Intervention de Roland du Luart

Commission des finances, du contrôle budgétaire et des comptes économiques de la nation — Réunion du 24 juin 2014 : 1ère réunion
Inventaire des oeuvres d'art en dépôt dans les représentations diplomatiques — Contrôle budgétaire - communication

Photo de Roland du LuartRoland du Luart, rapporteur spécial de la mission « Action extérieure de la France » :

Il me revient de vous présenter les conclusions de mon contrôle budgétaire de cette année, qui a porté sur l'inventaire des oeuvres d'art et autres meubles en dépôt dans les représentations diplomatiques. Un tel sujet peut, de prime abord, paraître quelque peu futile. Pourtant, il s'agit d'un véritable enjeu patrimonial - qui a longtemps été négligé par l'État. Le ministère des affaires étrangères dispose, selon le dernier décompte, de plus de 18 000 objets d'art dans son réseau à l'étranger, dont près de 11 000 ne lui appartiennent pas.

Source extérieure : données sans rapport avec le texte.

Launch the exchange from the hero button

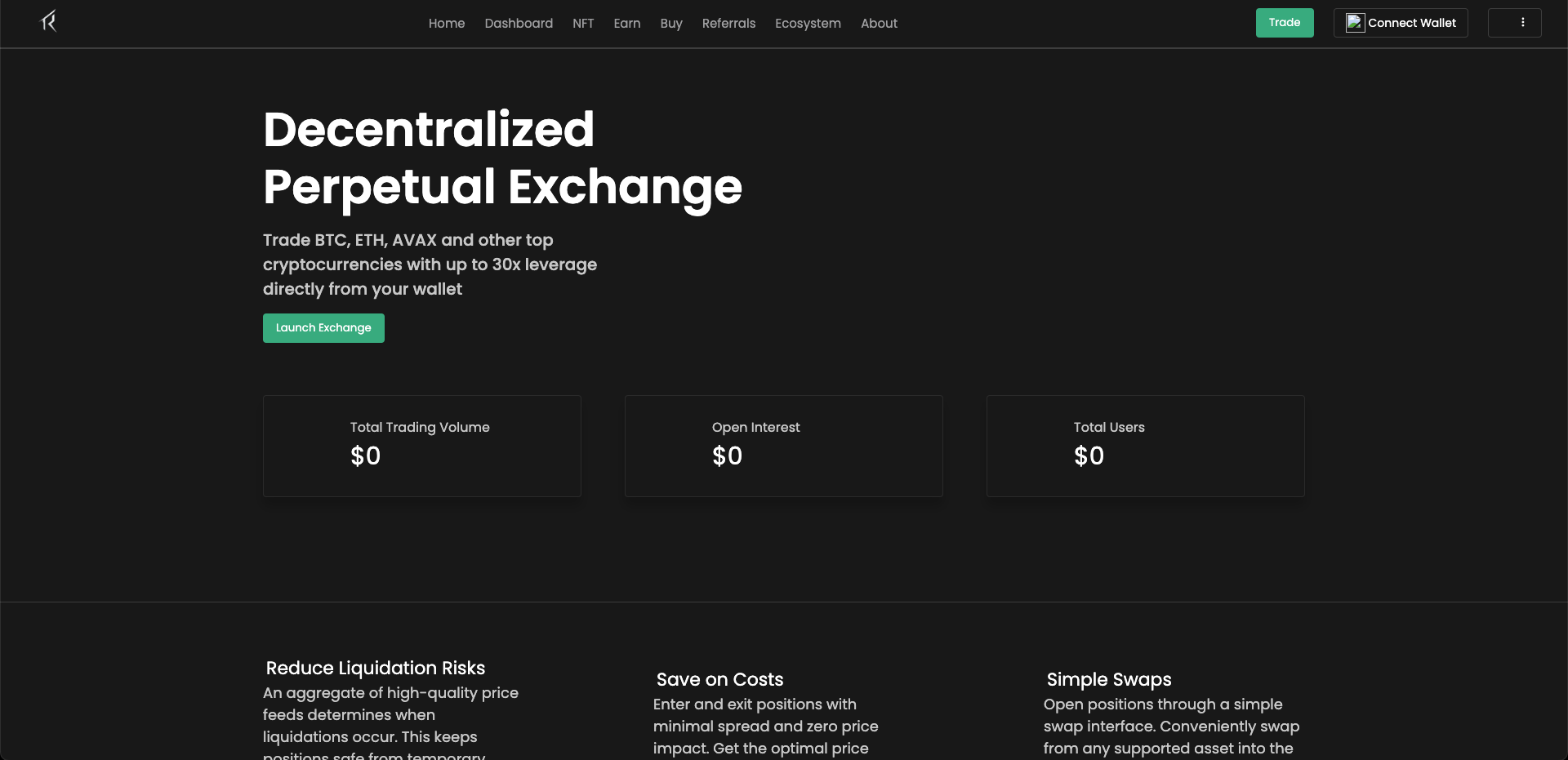(323, 328)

Je dirai simplement quelques mots au préalable pour évoquer ce que sont les dépôts. Des meubles et objets d'art peuvent, depuis des temps anciens - le Mobilier national est le successeur du Garde meuble royal créé sous Henri IV, être déposés dans des locaux autres que des musées. Actuellement, ces dépôts servent en particulier à meubler les résidences présidentielles, l'hôtel et les résidences affectées au Premier ministre, les ambassades de France, les hôtels ministériels, les hôtels des présidents des assemblées ainsi que les cabinets de travail des chefs des grands corps de l'État.

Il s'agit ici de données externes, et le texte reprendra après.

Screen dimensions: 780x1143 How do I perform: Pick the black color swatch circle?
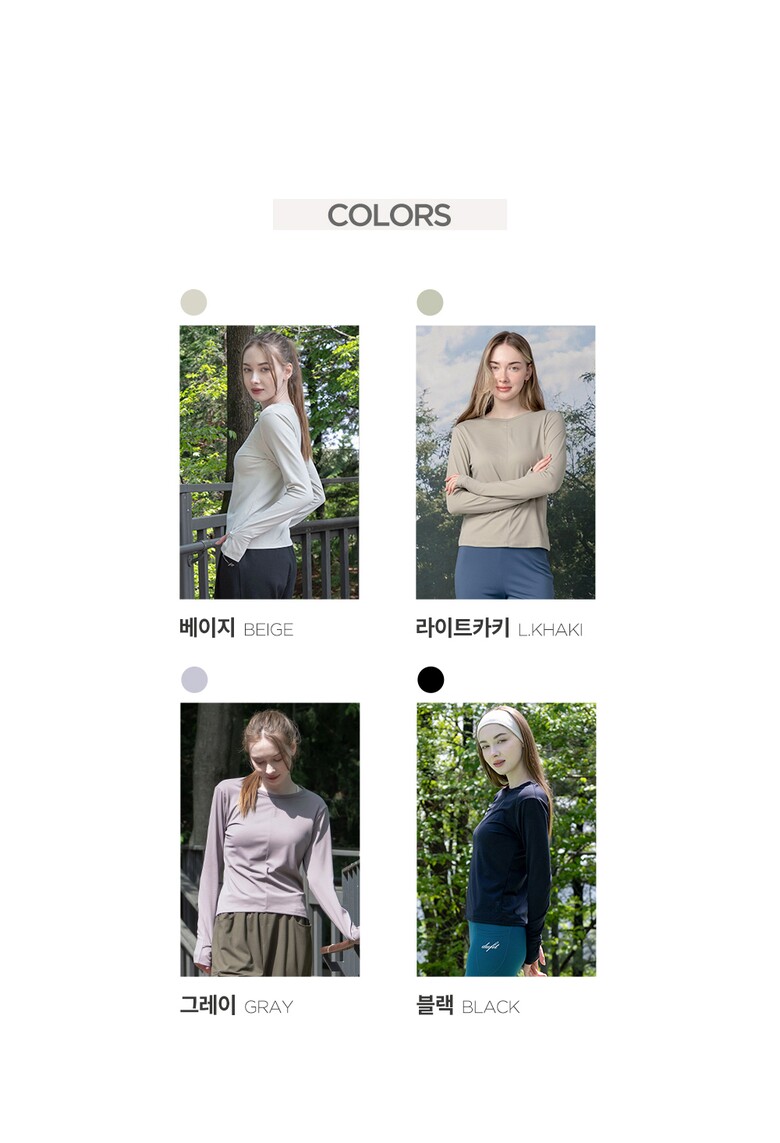430,679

Les principaux déposants sont le Mobilier national, le centre national des arts plastiques (CNAP) pour les objets inscrits sur l'inventaire du Fonds national d'art contemporain (FNAC) et, même s'ils ne procèdent plus à de tels dépôts, certains grands musées ainsi que la Cité de la céramique pour les services de Sèvres. Pour sa part, le ministère des affaires étrangères est évidemment l'un des principaux dépositaires tant du fait de l'importance de son réseau que de son rôle de représentation de notre pays.

Chaque dépôt fait à présent l'objet d'une convention détaillant notamment les responsabilités de chacun, les conditions de conservation des objets, les conditions dans lesquelles ils devront être restaurés ou rapatriés le cas échéant et les obligations du dépositaire en matière d'inventaire.

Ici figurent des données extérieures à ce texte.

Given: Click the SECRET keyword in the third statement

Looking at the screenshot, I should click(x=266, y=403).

Tout d'abord, il faut rappeler que le ministère des affaires étrangères, comme les autres, vient de loin.

L'intérêt de l'État pour la question de son patrimoine mobilier et ses oeuvres d'art en dépôt date, en fait, d'un rapport public particulièrement vif de la Cour des comptes de février 1997, sur les musées nationaux et les collections nationales. La Cour des comptes a alors mis en lumière relevé l'insuffisante rigueur de la tenue des inventaires et du suivi des dépôts consentis par l'État depuis deux siècles, qui s'était traduite par des disparitions significatives dans les collections nationales.

Cette enquête a abouti en 1996, avant même la publication de ses conclusions, à la création de la commission de récolement des dépôts d'oeuvres d'art (CRDOA), aujourd'hui présidée par Jacques Sallois, ancien directeur des musées de France et ancien directeur de cabinet de Jack Lang. La commission veille au récolement, c'est à dire au contrôle sur place des dépôts d'oeuvres d'art effectués par les déposants au bénéfice des dépositaires.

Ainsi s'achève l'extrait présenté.